* Available data

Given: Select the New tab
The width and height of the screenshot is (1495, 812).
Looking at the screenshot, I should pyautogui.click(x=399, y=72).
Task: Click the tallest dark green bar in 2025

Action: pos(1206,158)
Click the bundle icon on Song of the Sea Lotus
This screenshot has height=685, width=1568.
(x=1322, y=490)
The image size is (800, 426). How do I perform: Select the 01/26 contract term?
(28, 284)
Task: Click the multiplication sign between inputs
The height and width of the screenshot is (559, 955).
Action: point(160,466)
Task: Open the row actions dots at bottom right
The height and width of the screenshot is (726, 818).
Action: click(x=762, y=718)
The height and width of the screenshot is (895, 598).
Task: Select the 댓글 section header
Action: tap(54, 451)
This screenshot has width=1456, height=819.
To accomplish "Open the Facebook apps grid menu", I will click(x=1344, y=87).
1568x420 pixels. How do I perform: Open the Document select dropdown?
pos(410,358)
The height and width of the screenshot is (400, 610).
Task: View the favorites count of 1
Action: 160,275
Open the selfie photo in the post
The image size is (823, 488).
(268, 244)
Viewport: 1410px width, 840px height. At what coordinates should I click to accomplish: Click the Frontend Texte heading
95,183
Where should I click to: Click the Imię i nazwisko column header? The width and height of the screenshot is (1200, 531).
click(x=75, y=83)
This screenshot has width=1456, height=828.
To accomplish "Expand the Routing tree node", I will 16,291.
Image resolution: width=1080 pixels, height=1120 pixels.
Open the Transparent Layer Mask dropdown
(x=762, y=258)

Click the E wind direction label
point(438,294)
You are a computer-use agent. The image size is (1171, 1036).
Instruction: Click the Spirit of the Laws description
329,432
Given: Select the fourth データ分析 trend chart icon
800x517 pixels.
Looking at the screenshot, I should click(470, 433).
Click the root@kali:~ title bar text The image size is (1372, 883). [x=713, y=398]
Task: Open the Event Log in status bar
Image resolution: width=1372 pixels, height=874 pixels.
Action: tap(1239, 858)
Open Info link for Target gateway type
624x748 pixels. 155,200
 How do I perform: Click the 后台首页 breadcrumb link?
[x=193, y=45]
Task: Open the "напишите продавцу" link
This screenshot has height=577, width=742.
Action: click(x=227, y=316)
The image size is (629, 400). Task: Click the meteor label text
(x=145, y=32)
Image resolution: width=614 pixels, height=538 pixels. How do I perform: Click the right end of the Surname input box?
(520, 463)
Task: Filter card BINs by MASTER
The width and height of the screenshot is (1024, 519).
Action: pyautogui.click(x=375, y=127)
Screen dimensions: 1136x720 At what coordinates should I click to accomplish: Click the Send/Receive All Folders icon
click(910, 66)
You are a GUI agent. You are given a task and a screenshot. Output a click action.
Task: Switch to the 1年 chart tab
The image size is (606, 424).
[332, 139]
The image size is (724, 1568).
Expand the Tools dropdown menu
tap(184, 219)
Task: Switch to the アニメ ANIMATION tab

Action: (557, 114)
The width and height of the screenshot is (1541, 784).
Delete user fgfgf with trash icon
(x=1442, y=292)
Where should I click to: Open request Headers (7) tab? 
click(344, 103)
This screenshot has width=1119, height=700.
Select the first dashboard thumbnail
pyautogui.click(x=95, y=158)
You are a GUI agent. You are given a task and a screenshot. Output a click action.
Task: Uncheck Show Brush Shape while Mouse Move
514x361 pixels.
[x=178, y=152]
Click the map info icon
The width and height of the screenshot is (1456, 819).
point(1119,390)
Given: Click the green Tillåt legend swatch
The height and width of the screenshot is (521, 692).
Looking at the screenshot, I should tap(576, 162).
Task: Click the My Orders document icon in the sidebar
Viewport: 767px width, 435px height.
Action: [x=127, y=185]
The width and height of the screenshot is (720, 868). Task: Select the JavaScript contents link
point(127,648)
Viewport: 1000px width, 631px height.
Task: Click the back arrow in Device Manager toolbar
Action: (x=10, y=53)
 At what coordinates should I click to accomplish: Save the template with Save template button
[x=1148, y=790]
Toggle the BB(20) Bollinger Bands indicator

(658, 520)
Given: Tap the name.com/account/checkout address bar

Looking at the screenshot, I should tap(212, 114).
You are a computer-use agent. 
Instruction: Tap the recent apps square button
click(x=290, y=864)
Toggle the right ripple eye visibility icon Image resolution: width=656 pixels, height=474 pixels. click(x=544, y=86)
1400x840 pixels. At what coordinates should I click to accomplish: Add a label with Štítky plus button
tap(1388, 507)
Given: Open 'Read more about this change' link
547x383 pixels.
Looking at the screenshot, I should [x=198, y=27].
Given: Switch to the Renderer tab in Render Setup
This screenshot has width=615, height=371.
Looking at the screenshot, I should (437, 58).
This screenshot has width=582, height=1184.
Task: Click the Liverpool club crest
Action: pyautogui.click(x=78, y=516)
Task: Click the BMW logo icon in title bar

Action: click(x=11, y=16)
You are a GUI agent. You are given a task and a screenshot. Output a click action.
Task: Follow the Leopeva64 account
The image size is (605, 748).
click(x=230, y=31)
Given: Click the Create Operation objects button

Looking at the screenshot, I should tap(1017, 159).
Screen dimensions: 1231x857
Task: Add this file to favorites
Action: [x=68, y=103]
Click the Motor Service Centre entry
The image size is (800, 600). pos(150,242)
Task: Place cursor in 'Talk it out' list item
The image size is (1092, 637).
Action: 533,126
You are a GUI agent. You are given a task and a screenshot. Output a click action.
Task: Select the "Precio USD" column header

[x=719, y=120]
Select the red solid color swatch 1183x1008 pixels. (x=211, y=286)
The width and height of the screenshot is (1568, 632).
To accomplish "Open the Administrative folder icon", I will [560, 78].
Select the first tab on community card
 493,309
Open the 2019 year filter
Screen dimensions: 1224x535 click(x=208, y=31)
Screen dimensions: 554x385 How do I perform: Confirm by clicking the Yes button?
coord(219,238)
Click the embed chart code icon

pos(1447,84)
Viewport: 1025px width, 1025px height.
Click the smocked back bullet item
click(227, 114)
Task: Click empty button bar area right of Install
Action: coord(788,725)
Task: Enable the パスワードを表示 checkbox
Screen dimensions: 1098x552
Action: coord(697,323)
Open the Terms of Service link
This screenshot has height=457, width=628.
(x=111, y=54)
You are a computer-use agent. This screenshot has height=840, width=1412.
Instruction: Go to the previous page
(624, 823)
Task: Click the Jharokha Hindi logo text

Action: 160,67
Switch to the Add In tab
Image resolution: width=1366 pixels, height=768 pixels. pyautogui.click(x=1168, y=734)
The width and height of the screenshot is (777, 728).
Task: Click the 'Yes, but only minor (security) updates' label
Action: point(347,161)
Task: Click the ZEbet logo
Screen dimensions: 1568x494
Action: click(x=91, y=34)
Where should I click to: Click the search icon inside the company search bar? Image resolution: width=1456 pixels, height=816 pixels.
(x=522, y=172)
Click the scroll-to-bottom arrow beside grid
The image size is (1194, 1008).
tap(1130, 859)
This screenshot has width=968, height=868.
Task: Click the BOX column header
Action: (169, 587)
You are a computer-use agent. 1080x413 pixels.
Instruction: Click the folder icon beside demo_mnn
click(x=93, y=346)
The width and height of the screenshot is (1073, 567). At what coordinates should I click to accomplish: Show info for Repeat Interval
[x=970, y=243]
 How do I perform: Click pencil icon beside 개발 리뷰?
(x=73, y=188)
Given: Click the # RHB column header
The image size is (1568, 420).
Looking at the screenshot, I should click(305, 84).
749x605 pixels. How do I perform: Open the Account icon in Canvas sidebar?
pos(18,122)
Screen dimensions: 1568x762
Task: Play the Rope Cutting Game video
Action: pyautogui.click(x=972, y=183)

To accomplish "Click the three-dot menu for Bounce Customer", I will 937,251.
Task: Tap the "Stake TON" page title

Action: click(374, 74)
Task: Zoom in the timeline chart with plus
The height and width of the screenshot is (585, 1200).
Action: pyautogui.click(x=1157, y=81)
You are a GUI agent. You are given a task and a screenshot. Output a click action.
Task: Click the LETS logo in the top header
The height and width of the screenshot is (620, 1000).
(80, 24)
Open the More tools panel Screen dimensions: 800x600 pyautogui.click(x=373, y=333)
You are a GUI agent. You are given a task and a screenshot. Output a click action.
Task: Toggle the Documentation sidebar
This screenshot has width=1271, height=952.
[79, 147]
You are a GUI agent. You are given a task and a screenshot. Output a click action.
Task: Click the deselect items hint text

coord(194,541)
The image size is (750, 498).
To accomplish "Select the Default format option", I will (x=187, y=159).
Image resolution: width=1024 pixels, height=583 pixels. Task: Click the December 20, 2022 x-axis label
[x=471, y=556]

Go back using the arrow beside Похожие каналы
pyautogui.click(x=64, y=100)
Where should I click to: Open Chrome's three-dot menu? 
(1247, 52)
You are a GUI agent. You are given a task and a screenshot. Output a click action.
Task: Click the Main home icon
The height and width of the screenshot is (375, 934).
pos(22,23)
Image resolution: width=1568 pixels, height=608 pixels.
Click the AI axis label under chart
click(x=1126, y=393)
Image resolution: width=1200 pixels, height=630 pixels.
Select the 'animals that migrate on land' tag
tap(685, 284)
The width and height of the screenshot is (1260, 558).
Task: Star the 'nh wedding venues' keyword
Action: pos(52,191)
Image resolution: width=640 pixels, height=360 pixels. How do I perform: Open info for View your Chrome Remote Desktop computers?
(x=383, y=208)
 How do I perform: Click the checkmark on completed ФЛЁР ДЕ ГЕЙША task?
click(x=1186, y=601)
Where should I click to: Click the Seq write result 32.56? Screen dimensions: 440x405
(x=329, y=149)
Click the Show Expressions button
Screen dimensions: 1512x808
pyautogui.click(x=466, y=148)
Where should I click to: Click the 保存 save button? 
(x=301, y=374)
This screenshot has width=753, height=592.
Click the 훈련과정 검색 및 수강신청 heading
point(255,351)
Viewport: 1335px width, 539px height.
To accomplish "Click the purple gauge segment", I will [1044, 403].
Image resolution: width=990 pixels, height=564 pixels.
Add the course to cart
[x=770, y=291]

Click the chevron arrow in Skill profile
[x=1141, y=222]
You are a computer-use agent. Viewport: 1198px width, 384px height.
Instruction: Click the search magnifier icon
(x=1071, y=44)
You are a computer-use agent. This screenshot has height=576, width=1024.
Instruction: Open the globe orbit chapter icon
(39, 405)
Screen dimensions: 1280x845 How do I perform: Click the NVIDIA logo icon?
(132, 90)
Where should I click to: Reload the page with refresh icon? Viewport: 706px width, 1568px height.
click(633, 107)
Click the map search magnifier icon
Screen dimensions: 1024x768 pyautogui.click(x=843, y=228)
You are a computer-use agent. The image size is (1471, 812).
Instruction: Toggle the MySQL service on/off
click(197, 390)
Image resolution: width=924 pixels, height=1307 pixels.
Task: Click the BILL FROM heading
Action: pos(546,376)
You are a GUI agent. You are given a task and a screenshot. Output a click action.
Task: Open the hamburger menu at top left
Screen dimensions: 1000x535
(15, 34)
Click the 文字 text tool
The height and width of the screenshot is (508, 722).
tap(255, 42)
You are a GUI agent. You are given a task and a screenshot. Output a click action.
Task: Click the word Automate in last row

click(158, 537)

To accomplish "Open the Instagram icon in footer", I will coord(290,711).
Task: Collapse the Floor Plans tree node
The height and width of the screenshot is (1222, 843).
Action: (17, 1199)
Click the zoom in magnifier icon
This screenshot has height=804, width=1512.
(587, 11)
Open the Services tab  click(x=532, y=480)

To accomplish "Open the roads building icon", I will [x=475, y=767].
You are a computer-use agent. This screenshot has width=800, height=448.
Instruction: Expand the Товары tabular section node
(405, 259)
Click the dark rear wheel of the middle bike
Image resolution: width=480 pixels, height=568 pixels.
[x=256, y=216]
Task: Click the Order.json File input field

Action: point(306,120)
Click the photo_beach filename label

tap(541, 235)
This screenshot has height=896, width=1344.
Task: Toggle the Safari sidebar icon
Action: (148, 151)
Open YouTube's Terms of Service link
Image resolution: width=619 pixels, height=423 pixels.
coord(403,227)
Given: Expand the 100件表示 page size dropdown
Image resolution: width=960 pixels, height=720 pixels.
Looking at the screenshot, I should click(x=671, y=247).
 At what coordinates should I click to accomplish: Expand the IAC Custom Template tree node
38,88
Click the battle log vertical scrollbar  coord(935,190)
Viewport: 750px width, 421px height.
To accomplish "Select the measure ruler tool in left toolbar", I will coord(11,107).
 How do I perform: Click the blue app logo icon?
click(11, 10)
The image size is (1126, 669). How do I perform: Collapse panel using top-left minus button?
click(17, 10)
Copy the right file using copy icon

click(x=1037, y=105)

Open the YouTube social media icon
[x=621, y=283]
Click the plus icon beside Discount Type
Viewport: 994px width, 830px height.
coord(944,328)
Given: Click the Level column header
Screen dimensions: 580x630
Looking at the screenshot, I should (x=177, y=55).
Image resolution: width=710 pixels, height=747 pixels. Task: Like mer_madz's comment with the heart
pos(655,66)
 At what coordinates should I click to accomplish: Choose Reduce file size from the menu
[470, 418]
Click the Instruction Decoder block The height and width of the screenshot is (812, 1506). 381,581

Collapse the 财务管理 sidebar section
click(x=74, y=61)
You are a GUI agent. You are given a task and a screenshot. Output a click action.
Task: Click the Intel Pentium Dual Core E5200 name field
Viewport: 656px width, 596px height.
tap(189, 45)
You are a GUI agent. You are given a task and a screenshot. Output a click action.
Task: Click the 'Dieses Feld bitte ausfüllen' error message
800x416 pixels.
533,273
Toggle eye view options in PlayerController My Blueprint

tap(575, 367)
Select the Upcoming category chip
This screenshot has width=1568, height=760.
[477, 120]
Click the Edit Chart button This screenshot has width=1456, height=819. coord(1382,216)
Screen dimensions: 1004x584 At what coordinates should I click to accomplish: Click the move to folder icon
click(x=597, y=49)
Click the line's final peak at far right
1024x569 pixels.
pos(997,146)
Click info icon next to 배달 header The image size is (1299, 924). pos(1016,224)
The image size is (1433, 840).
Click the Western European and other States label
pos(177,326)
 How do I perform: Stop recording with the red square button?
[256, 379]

* Exercise description
Convert the lines from the one containing "Image resolution: width=990" through the one containing "will [x=475, y=767].", both included, into a JSON array of strings with one string per line, omitting blank lines.

* Written response
[
  "Image resolution: width=990 pixels, height=564 pixels.",
  "Add the course to cart",
  "[x=770, y=291]",
  "Click the chevron arrow in Skill profile",
  "[x=1141, y=222]",
  "You are a computer-use agent. Viewport: 1198px width, 384px height.",
  "Instruction: Click the search magnifier icon",
  "(x=1071, y=44)",
  "You are a computer-use agent. This screenshot has height=576, width=1024.",
  "Instruction: Open the globe orbit chapter icon",
  "(39, 405)",
  "Screen dimensions: 1280x845 How do I perform: Click the NVIDIA logo icon?",
  "(132, 90)",
  "Where should I click to: Reload the page with refresh icon? Viewport: 706px width, 1568px height.",
  "click(633, 107)",
  "Click the map search magnifier icon",
  "Screen dimensions: 1024x768 pyautogui.click(x=843, y=228)",
  "You are a computer-use agent. The image size is (1471, 812).",
  "Instruction: Toggle the MySQL service on/off",
  "click(197, 390)",
  "Image resolution: width=924 pixels, height=1307 pixels.",
  "Task: Click the BILL FROM heading",
  "Action: pos(546,376)",
  "You are a GUI agent. You are given a task and a screenshot. Output a click action.",
  "Task: Open the hamburger menu at top left",
  "Screen dimensions: 1000x535",
  "(15, 34)",
  "Click the 文字 text tool",
  "The height and width of the screenshot is (508, 722).",
  "tap(255, 42)",
  "You are a GUI agent. You are given a task and a screenshot. Output a click action.",
  "Task: Click the word Automate in last row",
  "click(158, 537)",
  "To accomplish \"Open the Instagram icon in footer\", I will coord(290,711).",
  "Task: Collapse the Floor Plans tree node",
  "The height and width of the screenshot is (1222, 843).",
  "Action: (17, 1199)",
  "Click the zoom in magnifier icon",
  "This screenshot has height=804, width=1512.",
  "(587, 11)",
  "Open the Services tab  click(x=532, y=480)",
  "To accomplish \"Open the roads building icon\", I will [x=475, y=767]."
]